= Material for the task =
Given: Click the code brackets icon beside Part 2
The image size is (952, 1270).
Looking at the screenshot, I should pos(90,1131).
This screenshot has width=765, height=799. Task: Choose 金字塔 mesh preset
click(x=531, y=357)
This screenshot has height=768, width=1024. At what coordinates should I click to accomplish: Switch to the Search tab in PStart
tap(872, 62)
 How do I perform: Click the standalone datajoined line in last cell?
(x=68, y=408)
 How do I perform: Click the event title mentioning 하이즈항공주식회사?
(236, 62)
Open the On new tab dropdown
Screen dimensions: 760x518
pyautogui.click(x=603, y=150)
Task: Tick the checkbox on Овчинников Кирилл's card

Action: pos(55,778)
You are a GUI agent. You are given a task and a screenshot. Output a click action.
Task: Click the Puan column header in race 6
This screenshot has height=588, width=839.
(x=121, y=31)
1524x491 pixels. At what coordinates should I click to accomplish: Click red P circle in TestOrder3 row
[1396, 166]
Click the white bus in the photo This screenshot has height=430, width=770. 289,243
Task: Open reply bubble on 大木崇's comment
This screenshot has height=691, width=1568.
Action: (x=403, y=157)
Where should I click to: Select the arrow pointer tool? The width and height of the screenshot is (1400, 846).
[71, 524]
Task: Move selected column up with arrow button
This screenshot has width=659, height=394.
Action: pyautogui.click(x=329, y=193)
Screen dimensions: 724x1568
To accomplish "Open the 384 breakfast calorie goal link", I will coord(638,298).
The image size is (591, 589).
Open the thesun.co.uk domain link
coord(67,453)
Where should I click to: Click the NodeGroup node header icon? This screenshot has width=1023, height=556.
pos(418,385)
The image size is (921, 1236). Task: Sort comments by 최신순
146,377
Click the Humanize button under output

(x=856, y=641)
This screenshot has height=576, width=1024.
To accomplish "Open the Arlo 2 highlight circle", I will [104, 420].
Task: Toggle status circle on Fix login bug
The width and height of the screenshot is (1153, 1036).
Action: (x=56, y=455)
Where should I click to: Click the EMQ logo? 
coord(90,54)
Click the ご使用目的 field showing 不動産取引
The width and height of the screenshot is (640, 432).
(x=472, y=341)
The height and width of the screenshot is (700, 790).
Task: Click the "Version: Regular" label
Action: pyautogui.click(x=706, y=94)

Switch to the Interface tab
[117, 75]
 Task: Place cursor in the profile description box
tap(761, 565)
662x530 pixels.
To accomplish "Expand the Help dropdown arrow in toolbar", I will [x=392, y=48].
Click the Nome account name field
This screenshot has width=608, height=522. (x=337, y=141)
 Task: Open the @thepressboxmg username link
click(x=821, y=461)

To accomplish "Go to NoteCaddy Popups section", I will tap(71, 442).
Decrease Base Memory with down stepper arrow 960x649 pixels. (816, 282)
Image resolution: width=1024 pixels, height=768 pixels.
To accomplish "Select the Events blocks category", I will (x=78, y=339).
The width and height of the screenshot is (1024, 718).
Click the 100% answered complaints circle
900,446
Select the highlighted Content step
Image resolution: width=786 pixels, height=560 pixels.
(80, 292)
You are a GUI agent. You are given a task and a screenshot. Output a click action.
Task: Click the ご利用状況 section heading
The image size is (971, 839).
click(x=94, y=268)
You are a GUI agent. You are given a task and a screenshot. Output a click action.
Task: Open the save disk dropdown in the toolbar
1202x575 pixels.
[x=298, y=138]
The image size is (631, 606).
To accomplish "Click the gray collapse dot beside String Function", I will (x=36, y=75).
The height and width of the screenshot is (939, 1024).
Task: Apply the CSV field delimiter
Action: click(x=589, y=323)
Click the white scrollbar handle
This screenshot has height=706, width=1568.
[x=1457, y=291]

= Work to be completed =
Your reply should hold all the entries, each repeated without a single change.

= Solution for this task =
Given: Click the code brackets icon beside Part 2
The image size is (952, 1270).
Looking at the screenshot, I should pos(90,1131).
This screenshot has width=765, height=799. Task: Choose 金字塔 mesh preset
click(x=531, y=357)
This screenshot has height=768, width=1024. At what coordinates should I click to accomplish: Switch to the Search tab in PStart
tap(872, 62)
 How do I perform: Click the standalone datajoined line in last cell?
(x=68, y=408)
 How do I perform: Click the event title mentioning 하이즈항공주식회사?
(236, 62)
Open the On new tab dropdown
Screen dimensions: 760x518
pyautogui.click(x=603, y=150)
Task: Tick the checkbox on Овчинников Кирилл's card

Action: pos(55,778)
You are a GUI agent. You are given a task and a screenshot. Output a click action.
Task: Click the Puan column header in race 6
This screenshot has height=588, width=839.
(x=121, y=31)
1524x491 pixels. At what coordinates should I click to accomplish: Click red P circle in TestOrder3 row
[1396, 166]
Click the white bus in the photo This screenshot has height=430, width=770. 289,243
Task: Open reply bubble on 大木崇's comment
This screenshot has height=691, width=1568.
Action: (x=403, y=157)
Where should I click to: Select the arrow pointer tool? The width and height of the screenshot is (1400, 846).
[71, 524]
Task: Move selected column up with arrow button
This screenshot has width=659, height=394.
Action: pyautogui.click(x=329, y=193)
Screen dimensions: 724x1568
To accomplish "Open the 384 breakfast calorie goal link", I will coord(638,298).
The image size is (591, 589).
Open the thesun.co.uk domain link
coord(67,453)
Where should I click to: Click the NodeGroup node header icon? This screenshot has width=1023, height=556.
pos(418,385)
The image size is (921, 1236). Task: Sort comments by 최신순
146,377
Click the Humanize button under output

(x=856, y=641)
This screenshot has height=576, width=1024.
To accomplish "Open the Arlo 2 highlight circle", I will [104, 420].
Task: Toggle status circle on Fix login bug
The width and height of the screenshot is (1153, 1036).
Action: (x=56, y=455)
Where should I click to: Click the EMQ logo? 
coord(90,54)
Click the ご使用目的 field showing 不動産取引
The width and height of the screenshot is (640, 432).
(x=472, y=341)
The height and width of the screenshot is (700, 790).
Task: Click the "Version: Regular" label
Action: pyautogui.click(x=706, y=94)

Switch to the Interface tab
[117, 75]
 Task: Place cursor in the profile description box
tap(761, 565)
662x530 pixels.
To accomplish "Expand the Help dropdown arrow in toolbar", I will [x=392, y=48].
Click the Nome account name field
This screenshot has width=608, height=522. (x=337, y=141)
 Task: Open the @thepressboxmg username link
click(x=821, y=461)

To accomplish "Go to NoteCaddy Popups section", I will tap(71, 442).
Decrease Base Memory with down stepper arrow 960x649 pixels. (816, 282)
Image resolution: width=1024 pixels, height=768 pixels.
To accomplish "Select the Events blocks category", I will (x=78, y=339).
The width and height of the screenshot is (1024, 718).
Click the 100% answered complaints circle
900,446
Select the highlighted Content step
Image resolution: width=786 pixels, height=560 pixels.
(80, 292)
You are a GUI agent. You are given a task and a screenshot. Output a click action.
Task: Click the ご利用状況 section heading
The image size is (971, 839).
click(x=94, y=268)
You are a GUI agent. You are given a task and a screenshot. Output a click action.
Task: Open the save disk dropdown in the toolbar
1202x575 pixels.
[x=298, y=138]
The image size is (631, 606).
To accomplish "Click the gray collapse dot beside String Function", I will (x=36, y=75).
The height and width of the screenshot is (939, 1024).
Task: Apply the CSV field delimiter
Action: click(x=589, y=323)
Click the white scrollbar handle
This screenshot has height=706, width=1568.
[x=1457, y=291]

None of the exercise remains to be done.